## [Exercise aim]
From the entries below, gather every line containing the string "gear".
================================
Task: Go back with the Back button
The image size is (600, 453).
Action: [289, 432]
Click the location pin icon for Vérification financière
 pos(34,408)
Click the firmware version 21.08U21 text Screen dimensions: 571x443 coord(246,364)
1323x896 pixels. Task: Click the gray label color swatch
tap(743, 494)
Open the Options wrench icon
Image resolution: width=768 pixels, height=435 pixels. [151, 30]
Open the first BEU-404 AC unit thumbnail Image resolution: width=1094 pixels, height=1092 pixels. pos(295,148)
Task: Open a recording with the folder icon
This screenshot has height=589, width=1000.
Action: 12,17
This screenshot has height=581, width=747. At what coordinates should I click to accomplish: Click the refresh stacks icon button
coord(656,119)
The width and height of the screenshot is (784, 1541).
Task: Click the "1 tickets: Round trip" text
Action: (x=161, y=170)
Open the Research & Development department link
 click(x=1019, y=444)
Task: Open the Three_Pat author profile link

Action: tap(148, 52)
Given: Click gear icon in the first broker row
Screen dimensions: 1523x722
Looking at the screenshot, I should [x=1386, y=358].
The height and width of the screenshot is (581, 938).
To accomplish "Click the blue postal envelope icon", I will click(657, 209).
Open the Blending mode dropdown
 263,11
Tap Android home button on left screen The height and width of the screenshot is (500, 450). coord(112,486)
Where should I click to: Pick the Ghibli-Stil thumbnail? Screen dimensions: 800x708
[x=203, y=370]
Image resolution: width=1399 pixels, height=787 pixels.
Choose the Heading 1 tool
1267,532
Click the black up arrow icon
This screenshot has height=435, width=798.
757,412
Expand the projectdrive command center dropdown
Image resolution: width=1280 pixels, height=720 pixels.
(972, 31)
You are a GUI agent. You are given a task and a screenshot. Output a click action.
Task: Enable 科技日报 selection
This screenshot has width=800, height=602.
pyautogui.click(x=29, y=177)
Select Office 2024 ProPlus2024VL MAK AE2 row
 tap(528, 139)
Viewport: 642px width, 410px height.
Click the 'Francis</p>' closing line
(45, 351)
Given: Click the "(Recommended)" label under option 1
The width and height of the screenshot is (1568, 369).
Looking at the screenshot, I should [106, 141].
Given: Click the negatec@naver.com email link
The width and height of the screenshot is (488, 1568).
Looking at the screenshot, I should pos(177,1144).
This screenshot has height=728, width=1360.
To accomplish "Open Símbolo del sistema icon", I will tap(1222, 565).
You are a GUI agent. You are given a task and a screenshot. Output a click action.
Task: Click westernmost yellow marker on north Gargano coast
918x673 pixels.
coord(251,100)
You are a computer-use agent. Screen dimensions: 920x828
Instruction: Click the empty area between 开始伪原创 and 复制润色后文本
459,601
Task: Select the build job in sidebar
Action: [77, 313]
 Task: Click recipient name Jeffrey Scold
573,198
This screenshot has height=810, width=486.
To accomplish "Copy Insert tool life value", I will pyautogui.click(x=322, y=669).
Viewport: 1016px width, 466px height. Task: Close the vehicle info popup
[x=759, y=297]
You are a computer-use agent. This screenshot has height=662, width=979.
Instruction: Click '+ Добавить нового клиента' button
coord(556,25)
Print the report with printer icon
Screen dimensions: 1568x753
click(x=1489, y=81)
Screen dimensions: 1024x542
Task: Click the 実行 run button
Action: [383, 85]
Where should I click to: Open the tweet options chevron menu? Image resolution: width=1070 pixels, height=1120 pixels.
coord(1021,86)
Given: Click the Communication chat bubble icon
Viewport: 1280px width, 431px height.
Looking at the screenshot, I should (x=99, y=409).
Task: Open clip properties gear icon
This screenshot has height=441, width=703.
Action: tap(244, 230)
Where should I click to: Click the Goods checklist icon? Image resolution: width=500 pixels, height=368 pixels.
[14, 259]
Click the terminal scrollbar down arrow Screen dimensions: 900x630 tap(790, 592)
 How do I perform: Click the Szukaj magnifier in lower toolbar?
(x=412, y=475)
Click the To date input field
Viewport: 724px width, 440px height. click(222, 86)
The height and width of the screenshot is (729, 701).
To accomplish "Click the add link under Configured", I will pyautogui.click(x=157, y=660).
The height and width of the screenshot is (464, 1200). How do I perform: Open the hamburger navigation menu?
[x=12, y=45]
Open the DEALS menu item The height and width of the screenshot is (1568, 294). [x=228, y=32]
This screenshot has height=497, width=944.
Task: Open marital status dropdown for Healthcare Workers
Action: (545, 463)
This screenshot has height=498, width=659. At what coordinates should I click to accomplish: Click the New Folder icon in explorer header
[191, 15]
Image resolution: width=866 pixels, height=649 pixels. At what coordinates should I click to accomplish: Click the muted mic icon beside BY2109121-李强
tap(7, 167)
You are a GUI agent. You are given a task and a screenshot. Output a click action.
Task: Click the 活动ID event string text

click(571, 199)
================================
## [Answer to the problem]
Given: Click gear icon in the first broker row
Task: Open clip properties gear icon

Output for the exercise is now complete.